> [Exercise]: Throughout the material below, count each line in which the word "label" appears, then reply with the count only.

> [Records provided]:
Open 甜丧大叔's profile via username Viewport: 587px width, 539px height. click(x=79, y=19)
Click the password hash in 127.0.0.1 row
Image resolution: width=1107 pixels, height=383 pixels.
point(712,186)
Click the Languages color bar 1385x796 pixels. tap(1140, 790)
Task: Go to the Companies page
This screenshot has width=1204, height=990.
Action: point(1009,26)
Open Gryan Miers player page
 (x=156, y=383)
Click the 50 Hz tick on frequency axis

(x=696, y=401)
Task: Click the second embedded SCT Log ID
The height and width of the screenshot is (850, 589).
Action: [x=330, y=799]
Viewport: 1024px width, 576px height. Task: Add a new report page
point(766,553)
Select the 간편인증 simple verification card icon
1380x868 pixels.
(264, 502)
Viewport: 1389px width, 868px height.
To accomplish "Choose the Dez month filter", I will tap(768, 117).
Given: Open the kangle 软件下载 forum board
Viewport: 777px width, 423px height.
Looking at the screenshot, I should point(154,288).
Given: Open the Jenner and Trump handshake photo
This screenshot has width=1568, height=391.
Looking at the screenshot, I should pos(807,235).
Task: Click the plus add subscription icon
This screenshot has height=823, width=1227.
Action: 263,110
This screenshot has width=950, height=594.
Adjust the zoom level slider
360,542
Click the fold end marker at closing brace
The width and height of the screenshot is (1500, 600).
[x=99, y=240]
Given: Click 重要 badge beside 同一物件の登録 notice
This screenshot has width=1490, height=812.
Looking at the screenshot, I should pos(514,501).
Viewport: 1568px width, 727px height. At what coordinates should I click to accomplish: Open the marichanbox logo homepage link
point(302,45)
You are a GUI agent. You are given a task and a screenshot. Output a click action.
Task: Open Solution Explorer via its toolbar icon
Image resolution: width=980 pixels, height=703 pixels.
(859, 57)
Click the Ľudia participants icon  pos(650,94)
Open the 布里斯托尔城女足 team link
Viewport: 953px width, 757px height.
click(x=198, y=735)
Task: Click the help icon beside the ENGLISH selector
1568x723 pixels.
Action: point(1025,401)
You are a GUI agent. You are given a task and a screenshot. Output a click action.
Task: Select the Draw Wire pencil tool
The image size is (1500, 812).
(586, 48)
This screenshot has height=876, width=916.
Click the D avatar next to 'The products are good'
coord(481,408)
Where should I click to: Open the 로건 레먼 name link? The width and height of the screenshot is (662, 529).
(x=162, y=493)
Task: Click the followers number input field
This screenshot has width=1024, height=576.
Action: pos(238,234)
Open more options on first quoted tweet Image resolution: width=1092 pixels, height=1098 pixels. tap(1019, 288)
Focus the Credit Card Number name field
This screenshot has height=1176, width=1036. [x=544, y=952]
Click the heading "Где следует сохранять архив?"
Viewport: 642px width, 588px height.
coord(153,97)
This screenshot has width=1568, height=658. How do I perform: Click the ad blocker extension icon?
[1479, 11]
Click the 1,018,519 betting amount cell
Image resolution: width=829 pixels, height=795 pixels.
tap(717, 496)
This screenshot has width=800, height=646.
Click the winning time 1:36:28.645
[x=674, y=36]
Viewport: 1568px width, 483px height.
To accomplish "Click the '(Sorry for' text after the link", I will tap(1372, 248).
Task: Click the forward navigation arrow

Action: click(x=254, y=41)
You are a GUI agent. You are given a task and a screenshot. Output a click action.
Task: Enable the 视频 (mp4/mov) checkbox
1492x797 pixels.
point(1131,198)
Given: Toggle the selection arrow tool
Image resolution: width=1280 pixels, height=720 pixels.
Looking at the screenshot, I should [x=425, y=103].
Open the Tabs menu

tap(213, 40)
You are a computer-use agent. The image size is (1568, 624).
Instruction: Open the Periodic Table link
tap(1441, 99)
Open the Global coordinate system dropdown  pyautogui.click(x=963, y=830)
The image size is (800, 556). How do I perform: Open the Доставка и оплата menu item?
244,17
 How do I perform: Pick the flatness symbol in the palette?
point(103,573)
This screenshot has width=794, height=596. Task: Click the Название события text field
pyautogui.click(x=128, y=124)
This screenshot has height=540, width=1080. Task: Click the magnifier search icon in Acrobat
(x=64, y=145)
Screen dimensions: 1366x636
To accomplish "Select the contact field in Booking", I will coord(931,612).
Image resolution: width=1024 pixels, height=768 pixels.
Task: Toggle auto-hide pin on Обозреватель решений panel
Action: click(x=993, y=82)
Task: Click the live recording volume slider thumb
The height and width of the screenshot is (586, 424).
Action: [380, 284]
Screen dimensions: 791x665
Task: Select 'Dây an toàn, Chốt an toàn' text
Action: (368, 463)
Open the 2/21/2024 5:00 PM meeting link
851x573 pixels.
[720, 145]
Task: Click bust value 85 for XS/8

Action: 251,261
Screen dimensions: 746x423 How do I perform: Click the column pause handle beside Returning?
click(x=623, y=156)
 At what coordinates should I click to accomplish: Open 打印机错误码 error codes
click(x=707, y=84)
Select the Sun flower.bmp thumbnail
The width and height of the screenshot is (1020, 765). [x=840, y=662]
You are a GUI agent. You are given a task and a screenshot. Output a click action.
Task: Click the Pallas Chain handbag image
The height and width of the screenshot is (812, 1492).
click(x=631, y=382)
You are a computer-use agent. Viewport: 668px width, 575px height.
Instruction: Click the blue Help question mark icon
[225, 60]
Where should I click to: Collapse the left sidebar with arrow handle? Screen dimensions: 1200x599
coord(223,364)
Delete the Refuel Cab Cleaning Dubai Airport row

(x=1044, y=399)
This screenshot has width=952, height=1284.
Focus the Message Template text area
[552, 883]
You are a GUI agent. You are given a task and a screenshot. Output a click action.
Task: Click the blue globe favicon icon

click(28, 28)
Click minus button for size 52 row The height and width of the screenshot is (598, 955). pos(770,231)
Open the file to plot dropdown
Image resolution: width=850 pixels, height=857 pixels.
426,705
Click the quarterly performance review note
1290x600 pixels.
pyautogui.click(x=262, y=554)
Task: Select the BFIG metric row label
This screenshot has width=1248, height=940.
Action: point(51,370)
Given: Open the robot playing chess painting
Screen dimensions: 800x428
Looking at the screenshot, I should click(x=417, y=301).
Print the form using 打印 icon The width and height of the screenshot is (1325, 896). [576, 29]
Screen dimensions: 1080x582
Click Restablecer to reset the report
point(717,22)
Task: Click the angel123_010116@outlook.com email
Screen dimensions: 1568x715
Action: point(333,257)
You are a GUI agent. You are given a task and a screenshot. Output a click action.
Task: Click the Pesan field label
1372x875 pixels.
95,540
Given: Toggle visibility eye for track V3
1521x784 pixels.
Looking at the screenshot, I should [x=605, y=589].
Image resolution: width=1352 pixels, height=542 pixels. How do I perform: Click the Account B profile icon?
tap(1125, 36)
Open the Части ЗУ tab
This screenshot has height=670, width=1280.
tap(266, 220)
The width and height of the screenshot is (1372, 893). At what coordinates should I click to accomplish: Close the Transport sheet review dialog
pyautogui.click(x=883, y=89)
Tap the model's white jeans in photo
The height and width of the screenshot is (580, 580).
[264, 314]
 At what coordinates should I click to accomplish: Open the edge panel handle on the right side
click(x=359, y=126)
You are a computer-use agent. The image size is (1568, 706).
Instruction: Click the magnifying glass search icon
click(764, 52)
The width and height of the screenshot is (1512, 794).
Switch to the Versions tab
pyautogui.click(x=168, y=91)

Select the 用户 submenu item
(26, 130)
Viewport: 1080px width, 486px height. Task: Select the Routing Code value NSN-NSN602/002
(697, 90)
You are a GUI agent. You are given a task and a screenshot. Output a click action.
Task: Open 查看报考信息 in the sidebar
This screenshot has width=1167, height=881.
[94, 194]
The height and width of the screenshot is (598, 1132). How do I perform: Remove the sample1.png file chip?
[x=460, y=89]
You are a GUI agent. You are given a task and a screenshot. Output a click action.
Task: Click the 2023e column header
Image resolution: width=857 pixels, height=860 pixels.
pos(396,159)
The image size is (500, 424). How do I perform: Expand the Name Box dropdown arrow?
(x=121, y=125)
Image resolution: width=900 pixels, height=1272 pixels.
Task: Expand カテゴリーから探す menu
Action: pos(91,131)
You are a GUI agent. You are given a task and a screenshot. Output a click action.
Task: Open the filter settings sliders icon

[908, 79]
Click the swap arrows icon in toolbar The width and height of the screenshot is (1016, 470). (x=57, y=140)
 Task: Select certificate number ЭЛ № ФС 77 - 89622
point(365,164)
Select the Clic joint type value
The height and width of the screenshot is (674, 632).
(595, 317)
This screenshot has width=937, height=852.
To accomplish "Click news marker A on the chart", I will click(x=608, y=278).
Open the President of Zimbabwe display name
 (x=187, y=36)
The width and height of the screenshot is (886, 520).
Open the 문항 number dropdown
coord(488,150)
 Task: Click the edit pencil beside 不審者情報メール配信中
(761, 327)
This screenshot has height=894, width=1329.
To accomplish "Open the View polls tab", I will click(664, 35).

> [Your solution]: 2